Representing an entire genre of tales about tomboys that show them taking on the world and beating the boys on their own terms, only to conclude with the main character deciding at the end to embrace her inner femme and start acting with ladylike decorum and to put aside all those boyish mannerisms and habits. :rolleyes:

None of them by themselves would have been so bad, it’s just that this trajectory was common enough that I came to regard it as a cliche.

Snowpiercer: the train crashes and the two young children are the only survivors, and they crawl out into a world where everything living thing has died. But wait! There’s a polar bear on a nearby hill, a sign that life can and does survive. The children have hope!

Except these kids have no idea how to find food, build shelter, or have any survival skills at all. Which isn’t even important, because they have maybe 15 minutes before that alpha predator eats them.

And then Grease turns that on its head by having Sandy act like a 50s era slut to attract John Travolta, so it’s all good. :wink:

Weird, my worst one was right on the money.

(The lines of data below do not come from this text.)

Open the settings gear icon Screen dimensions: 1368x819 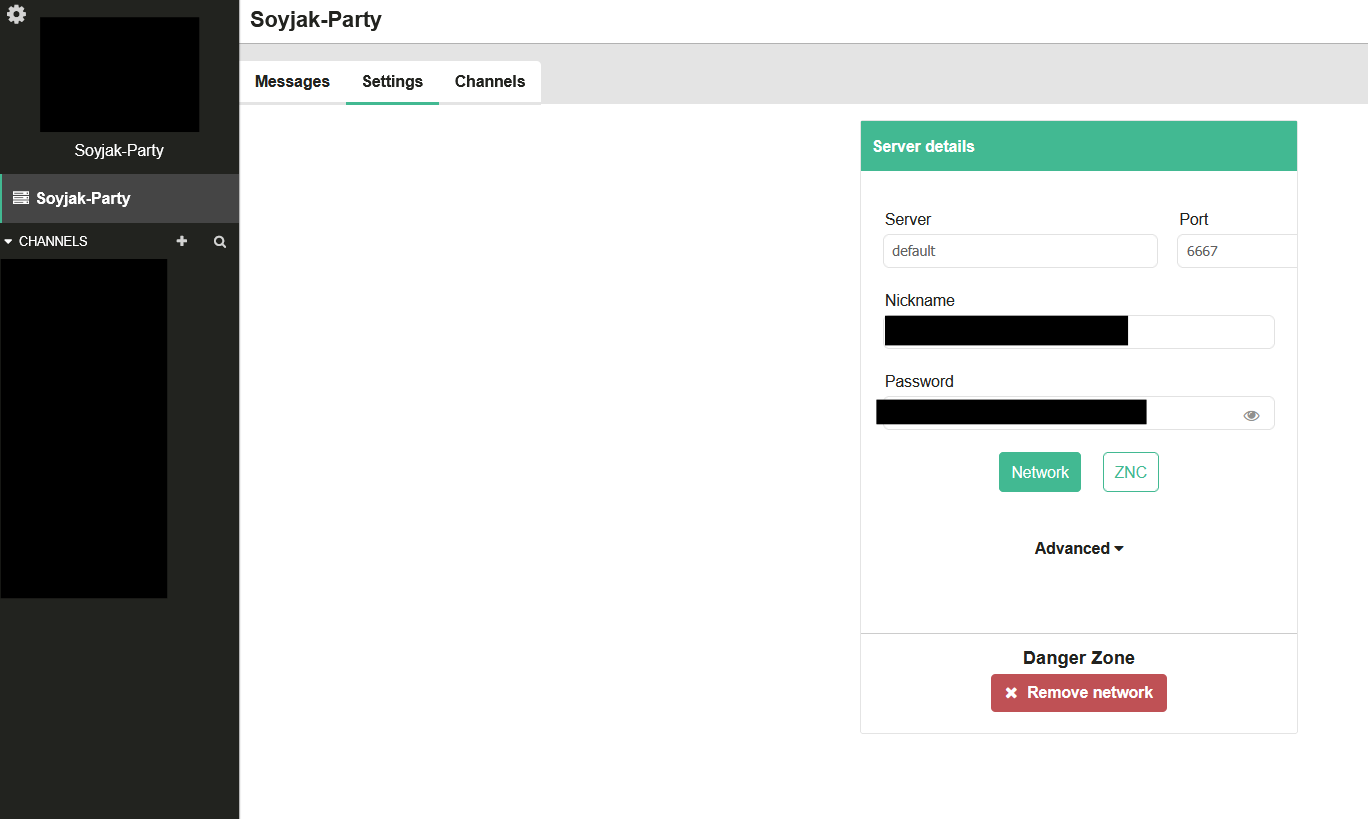[16, 14]
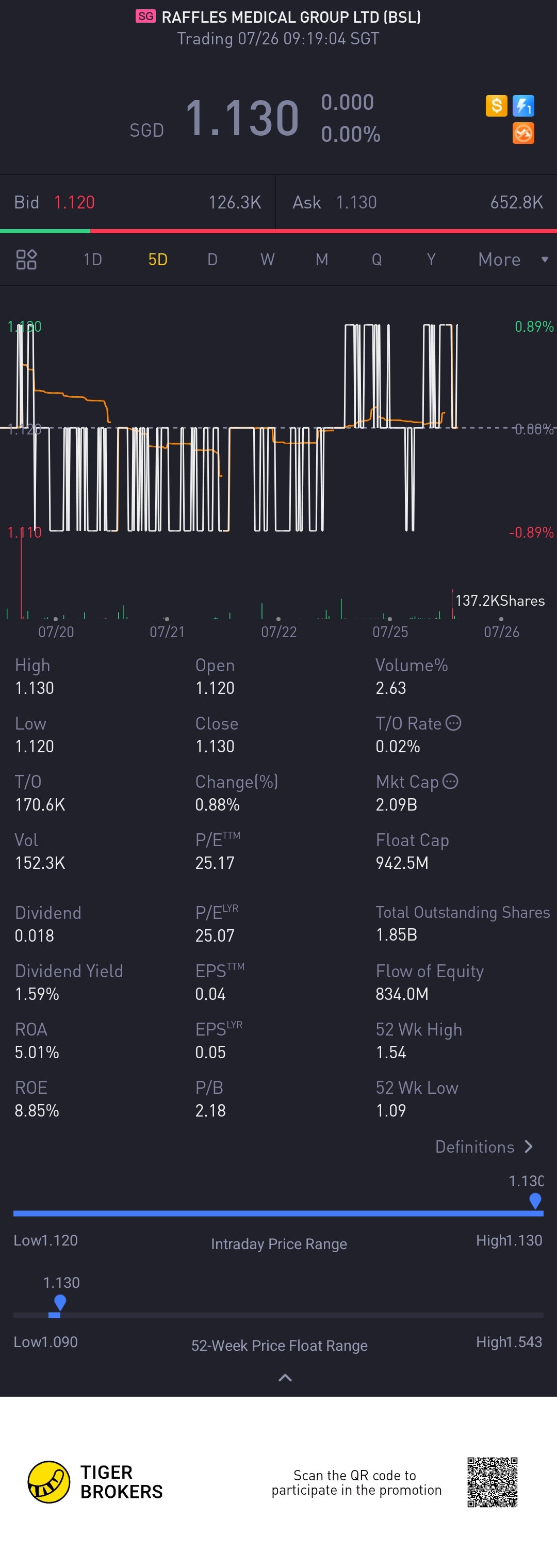Tap the orange chart badge icon
This screenshot has width=557, height=1568.
point(523,133)
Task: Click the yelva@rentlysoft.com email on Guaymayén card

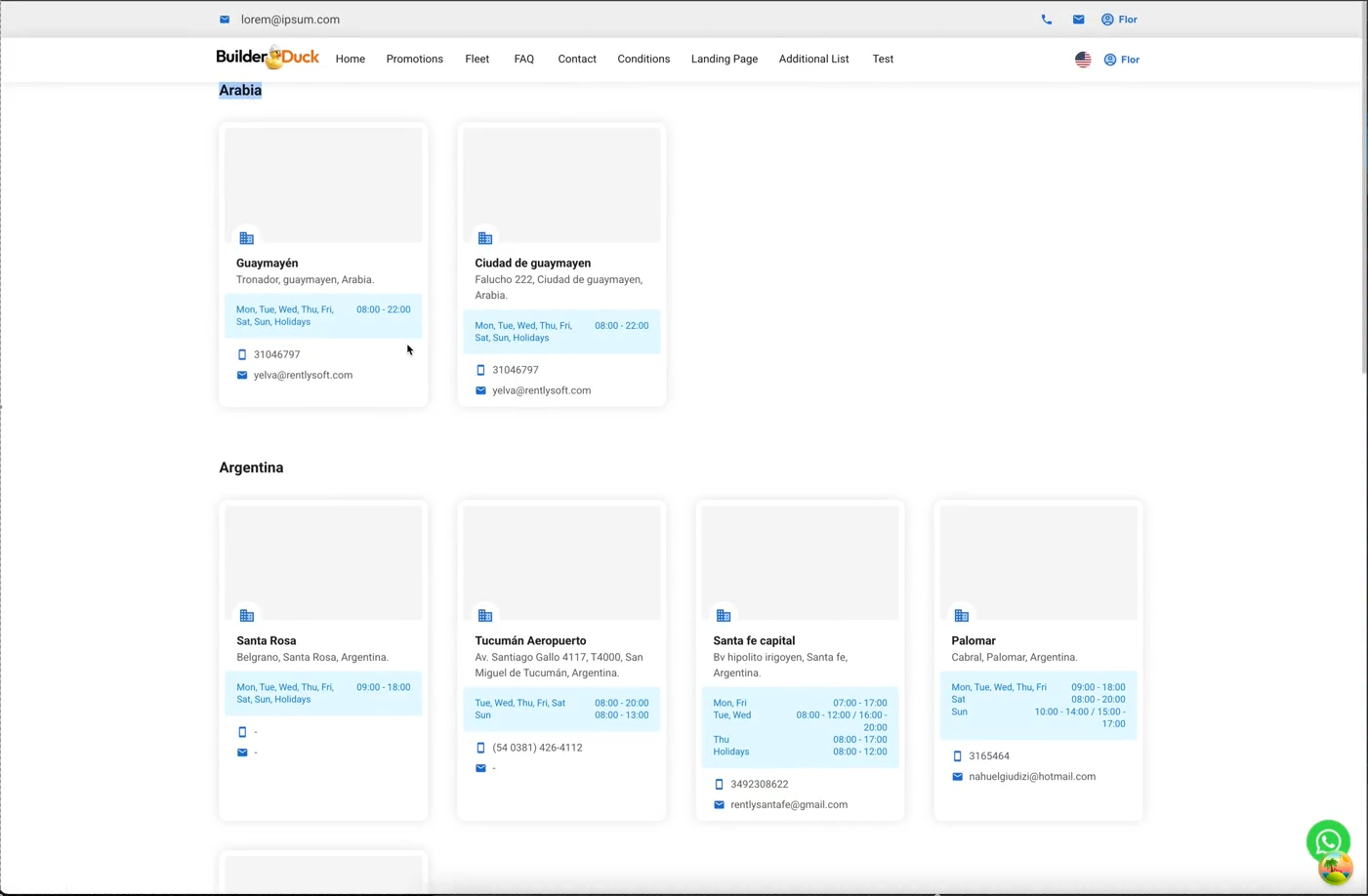Action: point(303,375)
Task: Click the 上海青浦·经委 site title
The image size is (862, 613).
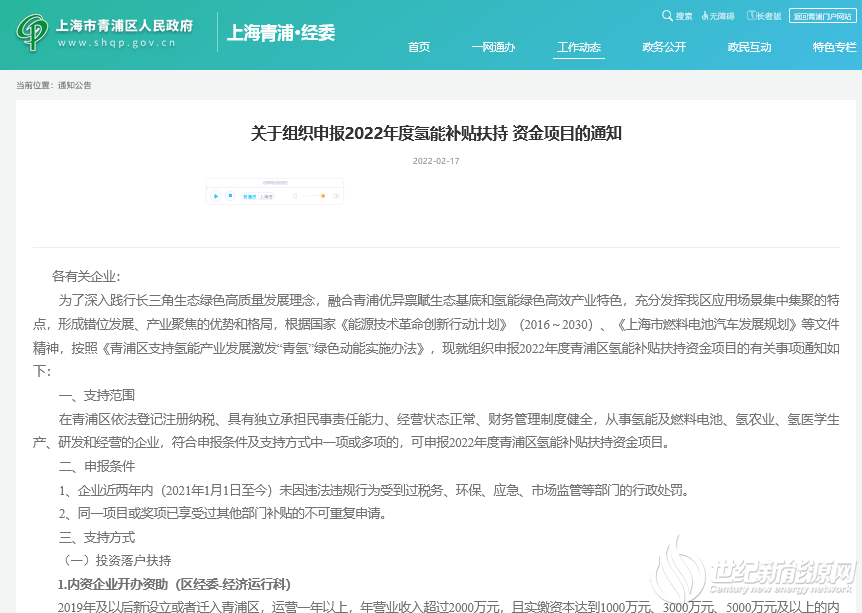Action: pyautogui.click(x=281, y=33)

That’s because Knives dodged a bullet. It was the happiest possible ending for HER.

Obvious spoiler alerts.

As Good as it Gets. OK, it’s the ending and Jack Nicholson and Helen Hunt are walking off into the sunset as an official couple.

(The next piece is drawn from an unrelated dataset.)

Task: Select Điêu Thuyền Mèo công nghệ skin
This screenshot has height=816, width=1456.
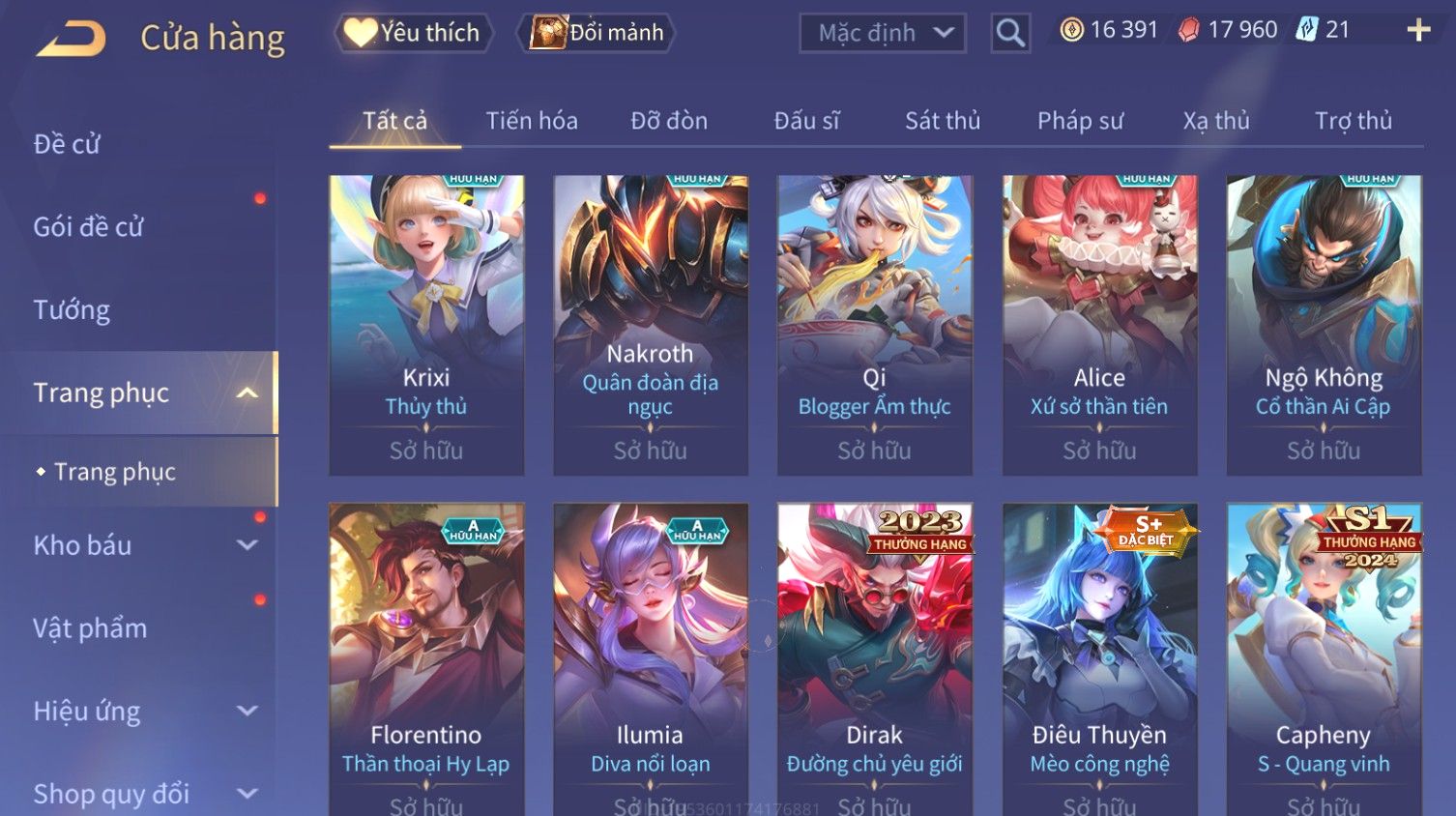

Except you know that five minutes later he’s going to pull another asshole move that forces her to dump him.

The real ending should be that he tries to make himself a better man, for her, and he succeeds, but it’s not enough. He’s turned from an intolerable asshole with no redeeming qualities into an intolerable asshole with some redeeming qualities.

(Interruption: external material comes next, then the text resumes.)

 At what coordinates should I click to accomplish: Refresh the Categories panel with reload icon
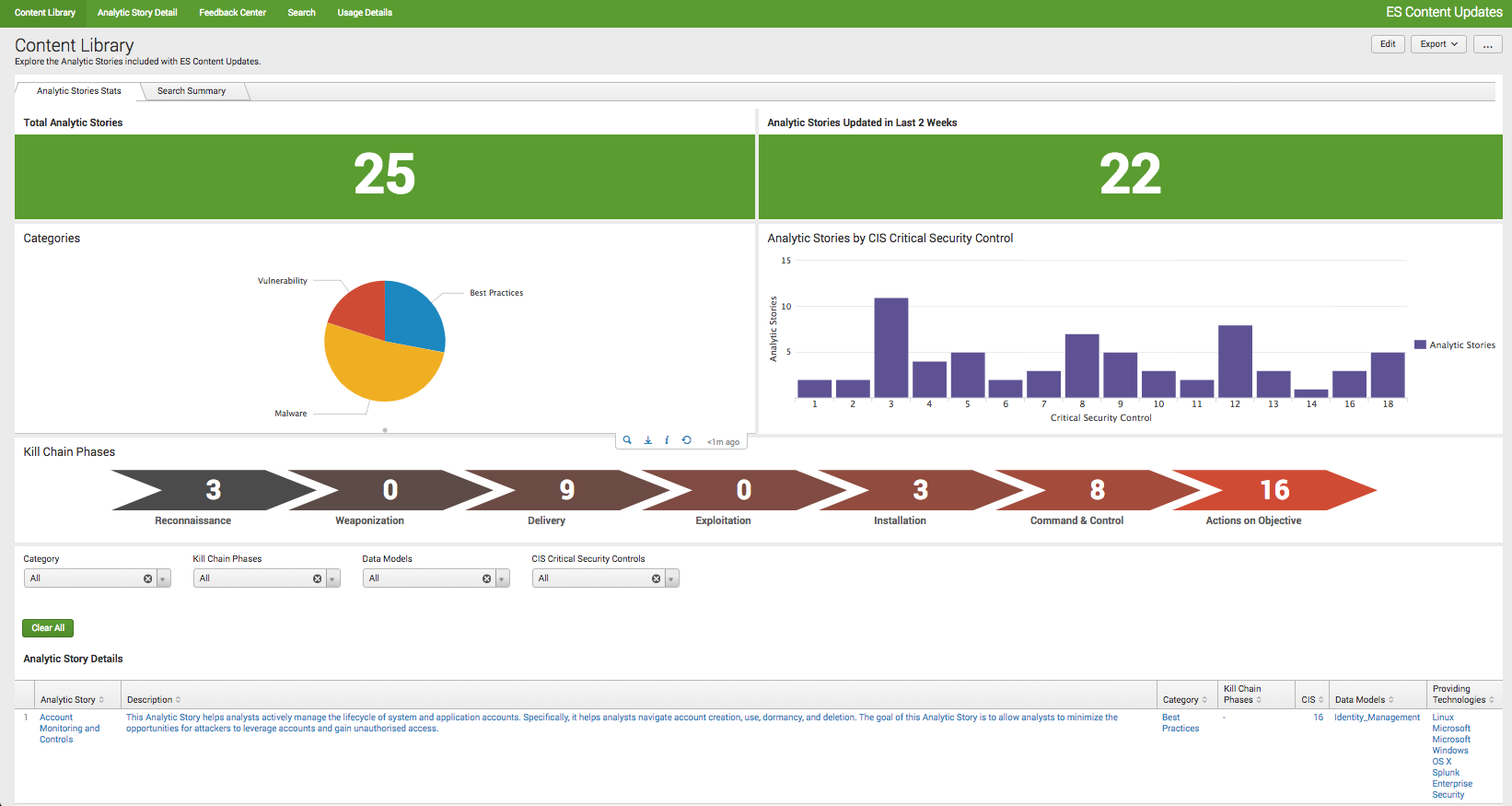[x=686, y=440]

Thanks for falling on that grenade for me, or I would have not been able to resist the straight line just dangling there for so many posts.

I couldn’t get invested in Scott Pilgrim because everybody I was supposed to like as a character was a rubbish human being, except maybe Knives, and she was underage.

I couldn’t get invested in Scott Pilgrim because I just couldn’t suspend my disbelief for the more outlandish elements of the story. I mean, two gorgeous young women fighting over Michael Cera? Please. There’s only so much I’m willing to accept in a work of fantasy.

I seriously couldn’t believe it took that long (which is also what she said).

I mean you really must have not known what to do with Juno and Nick and Nora’s Infinite Playlist where Cera is geekily attractive to Ellen Page and Kat Dennings respectively. For whatever reason Cera in the late 00s was considered the archetype of male adorkableness.

Anyway I loved the movie as well as the graphic novels…

Yeah, test audiences are stupid. Ducky and Andie belonged together, and I will brook no argument against that pairing.

I won’t spoil the ending of Oldboy, but it’s happy in a distinctly unhappy way.

Not exsactly a “happy” ending but Fatal Attraction was supposed to end with Alex framing Dan to make her suicide look like murder. Audiences hated that ending, so it was changed to The Wronged Wife cleaning up the mess her husband created.

That’s nothing compared to the ending of How I Met Your Mother, which managed to piss off every faction of fandom for different reasons:

  1. They introduced a character in the last season who quickly (and probably accidentally) became beloved, then killed her off at the end
  2. Half the audience was rooting for Barney and Robin
  3. The other half was angry Barney and Robin had gotten married in the first place
  4. Ted’s continued pining over Robin was even worse than Ross’ mooning over Rachel, AND spit on the memory of the (probably accidentally) beloved mother, AND reset the entire show back to Episode 1.

A perfect ending to a great movie. Wasn’t supposed to be happy.

Oh, forgot, I thought it was well known enough… (I don’t know what the ‘new version’ is like, it sounded horrible.) I thought Cybill Shepherd’s character ‘did whatever her daddy told her’, and it seems she married the creep just to piss her father off? I sincerely hope that marriage failed hugely.

It should be said that the character of Duckie was apparently heavily based on Molly Ringwald’s life-long best friend( who was on set during shooting ),who is gay :). Ringwald’s opinion( for whatever it is worth ), is that the character of Duckie is gay as well.

Silver Linings Playbook.

Spoilers below.

We are supposed to be glad that the cute-but-both-crazy couple ends up together in the end. But considering that their problems will probably reinforce one another, I couldn’t help but think they will both be institutionalized or more likely dead within six months.

More on Silver Linings Playbook

All of Pat Sr.'s money troubles are over when he wins his bet on the dance contest. Except they’re not. He’s a gambling addict, and will turn right around and gamble it all away again.